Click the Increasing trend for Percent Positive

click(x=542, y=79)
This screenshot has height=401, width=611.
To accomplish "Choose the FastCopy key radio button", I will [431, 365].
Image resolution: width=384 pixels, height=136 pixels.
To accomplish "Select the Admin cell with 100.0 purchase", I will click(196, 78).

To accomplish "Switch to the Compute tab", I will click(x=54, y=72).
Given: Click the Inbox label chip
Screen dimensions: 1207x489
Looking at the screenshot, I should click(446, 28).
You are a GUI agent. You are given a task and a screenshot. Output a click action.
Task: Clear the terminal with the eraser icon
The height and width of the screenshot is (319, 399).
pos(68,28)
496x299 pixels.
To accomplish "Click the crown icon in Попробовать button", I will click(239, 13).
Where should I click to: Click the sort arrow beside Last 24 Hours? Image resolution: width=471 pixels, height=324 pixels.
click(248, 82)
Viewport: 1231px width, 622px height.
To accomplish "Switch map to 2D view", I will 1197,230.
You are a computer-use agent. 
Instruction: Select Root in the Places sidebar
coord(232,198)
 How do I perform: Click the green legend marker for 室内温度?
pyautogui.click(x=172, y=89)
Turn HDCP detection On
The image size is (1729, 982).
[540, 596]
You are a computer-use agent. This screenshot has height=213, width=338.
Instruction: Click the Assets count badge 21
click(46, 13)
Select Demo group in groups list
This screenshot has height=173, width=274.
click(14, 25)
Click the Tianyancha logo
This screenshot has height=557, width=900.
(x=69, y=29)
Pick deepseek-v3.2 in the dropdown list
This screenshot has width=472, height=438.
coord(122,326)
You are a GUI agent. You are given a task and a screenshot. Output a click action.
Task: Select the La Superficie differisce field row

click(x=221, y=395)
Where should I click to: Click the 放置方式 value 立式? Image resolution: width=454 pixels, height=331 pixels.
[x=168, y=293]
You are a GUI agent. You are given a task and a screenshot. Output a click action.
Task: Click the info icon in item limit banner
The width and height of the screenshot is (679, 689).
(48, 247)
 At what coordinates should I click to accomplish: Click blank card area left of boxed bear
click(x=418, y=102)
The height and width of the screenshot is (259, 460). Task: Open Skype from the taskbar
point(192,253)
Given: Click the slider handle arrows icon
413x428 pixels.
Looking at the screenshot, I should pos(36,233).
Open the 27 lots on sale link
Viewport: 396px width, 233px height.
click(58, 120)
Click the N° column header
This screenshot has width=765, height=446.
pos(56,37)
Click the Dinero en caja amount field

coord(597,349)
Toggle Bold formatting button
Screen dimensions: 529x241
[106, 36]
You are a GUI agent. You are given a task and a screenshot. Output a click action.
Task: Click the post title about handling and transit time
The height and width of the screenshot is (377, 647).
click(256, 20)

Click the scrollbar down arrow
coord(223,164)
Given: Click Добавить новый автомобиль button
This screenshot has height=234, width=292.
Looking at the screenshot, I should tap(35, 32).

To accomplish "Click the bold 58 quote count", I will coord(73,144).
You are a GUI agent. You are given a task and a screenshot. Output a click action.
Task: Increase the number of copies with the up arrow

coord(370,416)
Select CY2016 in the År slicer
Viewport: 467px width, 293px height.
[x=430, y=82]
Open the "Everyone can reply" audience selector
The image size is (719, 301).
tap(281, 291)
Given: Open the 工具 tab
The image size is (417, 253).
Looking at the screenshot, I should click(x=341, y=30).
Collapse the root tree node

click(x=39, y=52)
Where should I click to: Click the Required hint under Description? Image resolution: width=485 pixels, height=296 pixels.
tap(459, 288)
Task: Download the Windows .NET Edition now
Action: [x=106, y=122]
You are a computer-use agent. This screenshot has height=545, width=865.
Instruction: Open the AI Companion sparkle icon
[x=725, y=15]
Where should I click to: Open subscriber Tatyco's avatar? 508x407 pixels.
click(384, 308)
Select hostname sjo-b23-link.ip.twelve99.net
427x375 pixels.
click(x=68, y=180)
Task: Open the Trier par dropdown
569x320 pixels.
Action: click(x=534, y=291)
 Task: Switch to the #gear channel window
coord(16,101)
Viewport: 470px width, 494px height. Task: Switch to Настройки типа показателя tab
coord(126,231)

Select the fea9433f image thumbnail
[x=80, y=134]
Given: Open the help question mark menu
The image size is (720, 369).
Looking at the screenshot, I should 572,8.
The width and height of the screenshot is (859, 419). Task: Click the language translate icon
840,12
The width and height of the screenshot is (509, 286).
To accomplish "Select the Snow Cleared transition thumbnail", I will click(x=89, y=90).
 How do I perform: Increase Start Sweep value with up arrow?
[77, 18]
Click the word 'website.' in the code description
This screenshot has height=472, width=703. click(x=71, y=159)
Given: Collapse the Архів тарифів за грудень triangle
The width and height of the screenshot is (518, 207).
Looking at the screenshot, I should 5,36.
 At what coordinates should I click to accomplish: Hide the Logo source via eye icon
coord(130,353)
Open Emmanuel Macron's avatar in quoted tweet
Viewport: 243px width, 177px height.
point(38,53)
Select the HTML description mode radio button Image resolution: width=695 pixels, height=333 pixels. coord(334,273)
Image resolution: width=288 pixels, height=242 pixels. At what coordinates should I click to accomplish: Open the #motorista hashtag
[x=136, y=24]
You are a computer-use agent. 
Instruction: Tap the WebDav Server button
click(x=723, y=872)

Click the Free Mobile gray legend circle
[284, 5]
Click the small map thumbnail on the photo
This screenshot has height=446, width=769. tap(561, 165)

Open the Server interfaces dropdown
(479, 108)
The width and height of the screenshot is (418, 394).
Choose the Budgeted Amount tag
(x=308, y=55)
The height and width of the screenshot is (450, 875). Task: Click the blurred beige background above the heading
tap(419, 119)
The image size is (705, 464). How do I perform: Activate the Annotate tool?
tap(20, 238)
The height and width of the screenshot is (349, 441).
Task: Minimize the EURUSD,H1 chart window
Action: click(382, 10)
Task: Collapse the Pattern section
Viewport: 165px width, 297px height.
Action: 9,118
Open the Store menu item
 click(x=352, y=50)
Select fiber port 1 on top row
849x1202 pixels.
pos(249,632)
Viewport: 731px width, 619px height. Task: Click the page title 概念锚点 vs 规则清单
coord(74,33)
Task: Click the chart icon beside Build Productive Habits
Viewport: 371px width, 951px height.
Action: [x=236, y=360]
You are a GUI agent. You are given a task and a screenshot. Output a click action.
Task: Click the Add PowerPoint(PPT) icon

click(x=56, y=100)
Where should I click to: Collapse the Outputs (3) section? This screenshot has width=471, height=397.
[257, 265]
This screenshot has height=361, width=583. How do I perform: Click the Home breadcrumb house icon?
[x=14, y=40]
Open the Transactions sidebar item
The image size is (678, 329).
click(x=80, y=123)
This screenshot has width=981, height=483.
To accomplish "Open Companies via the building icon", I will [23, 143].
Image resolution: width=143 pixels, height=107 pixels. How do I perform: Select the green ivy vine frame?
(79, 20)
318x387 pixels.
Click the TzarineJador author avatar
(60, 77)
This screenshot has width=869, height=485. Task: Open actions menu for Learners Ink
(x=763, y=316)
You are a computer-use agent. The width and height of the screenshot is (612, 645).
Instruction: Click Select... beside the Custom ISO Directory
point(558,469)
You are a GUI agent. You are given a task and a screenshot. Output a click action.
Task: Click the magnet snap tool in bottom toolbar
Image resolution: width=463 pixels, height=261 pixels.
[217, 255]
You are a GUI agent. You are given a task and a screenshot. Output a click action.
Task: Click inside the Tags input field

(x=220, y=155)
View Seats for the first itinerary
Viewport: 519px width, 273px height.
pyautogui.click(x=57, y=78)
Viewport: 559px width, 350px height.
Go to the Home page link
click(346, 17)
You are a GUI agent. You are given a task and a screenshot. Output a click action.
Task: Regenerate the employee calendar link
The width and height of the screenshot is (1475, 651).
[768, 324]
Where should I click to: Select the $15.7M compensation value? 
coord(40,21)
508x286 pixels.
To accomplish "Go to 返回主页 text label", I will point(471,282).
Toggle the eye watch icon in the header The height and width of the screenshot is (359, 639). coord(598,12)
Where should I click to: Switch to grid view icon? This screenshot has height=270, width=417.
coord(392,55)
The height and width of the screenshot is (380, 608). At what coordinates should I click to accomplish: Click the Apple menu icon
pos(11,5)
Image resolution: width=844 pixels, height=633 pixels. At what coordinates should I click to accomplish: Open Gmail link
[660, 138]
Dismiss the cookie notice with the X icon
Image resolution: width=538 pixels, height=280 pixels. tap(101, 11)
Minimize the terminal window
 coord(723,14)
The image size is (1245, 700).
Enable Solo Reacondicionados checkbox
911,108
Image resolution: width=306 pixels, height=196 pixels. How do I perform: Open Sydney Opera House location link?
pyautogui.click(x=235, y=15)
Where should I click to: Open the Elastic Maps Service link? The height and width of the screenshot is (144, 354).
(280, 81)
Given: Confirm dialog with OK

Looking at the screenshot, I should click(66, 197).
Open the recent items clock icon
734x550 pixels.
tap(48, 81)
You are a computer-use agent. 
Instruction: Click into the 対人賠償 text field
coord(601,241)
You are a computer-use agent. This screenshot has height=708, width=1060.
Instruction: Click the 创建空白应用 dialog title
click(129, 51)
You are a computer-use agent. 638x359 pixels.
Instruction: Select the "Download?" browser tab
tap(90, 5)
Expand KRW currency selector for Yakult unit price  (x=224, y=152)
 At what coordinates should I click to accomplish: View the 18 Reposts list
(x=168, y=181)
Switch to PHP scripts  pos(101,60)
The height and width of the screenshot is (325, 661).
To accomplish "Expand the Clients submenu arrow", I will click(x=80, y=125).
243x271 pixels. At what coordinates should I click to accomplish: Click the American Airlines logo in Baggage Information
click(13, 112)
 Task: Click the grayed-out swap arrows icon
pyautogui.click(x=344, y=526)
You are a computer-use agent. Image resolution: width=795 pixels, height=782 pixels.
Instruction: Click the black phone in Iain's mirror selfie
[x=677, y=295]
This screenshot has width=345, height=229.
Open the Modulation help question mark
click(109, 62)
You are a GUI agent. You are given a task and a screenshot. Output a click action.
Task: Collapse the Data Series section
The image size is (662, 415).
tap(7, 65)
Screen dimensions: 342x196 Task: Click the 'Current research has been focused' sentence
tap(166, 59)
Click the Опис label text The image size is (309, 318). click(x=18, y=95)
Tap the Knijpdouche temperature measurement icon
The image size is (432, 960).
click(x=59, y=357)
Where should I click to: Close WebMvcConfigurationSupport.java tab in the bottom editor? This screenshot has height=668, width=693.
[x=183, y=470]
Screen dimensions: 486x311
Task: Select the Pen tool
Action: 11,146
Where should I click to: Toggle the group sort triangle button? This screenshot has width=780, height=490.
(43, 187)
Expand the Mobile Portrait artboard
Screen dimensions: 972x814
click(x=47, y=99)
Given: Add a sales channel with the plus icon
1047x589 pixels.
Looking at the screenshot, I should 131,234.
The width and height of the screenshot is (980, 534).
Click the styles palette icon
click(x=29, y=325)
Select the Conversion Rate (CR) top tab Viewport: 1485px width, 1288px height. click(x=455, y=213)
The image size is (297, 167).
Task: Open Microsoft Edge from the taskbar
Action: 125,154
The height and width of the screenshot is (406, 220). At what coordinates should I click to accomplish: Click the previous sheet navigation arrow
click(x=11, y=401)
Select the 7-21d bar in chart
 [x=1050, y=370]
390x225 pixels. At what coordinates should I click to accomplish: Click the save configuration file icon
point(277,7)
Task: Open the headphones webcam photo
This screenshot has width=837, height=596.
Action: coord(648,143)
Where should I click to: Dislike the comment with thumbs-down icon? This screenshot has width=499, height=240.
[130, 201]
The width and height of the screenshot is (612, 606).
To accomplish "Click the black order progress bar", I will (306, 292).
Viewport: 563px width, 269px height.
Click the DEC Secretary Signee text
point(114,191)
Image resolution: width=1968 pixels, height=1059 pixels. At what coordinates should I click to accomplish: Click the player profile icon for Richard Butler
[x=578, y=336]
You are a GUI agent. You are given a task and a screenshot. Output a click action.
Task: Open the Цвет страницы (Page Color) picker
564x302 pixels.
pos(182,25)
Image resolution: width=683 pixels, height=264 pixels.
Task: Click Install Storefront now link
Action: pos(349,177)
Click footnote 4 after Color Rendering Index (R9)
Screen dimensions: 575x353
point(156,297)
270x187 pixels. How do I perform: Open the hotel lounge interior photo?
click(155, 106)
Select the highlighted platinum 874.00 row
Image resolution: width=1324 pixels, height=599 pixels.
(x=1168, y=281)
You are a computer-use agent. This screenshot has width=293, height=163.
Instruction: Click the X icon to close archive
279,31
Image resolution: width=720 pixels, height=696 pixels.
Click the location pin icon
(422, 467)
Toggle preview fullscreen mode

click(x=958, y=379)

##########

* [Required action] Your task is to restate, word for word, only those lines above that fall between the line holding "Viewport: 371px width, 951px height." and the line holding "You are a computer-use agent. The", inclusive.

* [Response for this exercise]
Viewport: 371px width, 951px height.
Action: [x=236, y=360]
You are a GUI agent. You are given a task and a screenshot. Output a click action.
Task: Click the Add PowerPoint(PPT) icon

click(x=56, y=100)
Where should I click to: Collapse the Outputs (3) section? This screenshot has width=471, height=397.
[257, 265]
This screenshot has height=361, width=583. How do I perform: Click the Home breadcrumb house icon?
[x=14, y=40]
Open the Transactions sidebar item
The image size is (678, 329).
click(x=80, y=123)
This screenshot has width=981, height=483.
To accomplish "Open Companies via the building icon", I will [23, 143].
Image resolution: width=143 pixels, height=107 pixels. How do I perform: Select the green ivy vine frame?
(79, 20)
318x387 pixels.
Click the TzarineJador author avatar
(60, 77)
This screenshot has width=869, height=485. Task: Open actions menu for Learners Ink
(x=763, y=316)
You are a computer-use agent. The width and height of the screenshot is (612, 645).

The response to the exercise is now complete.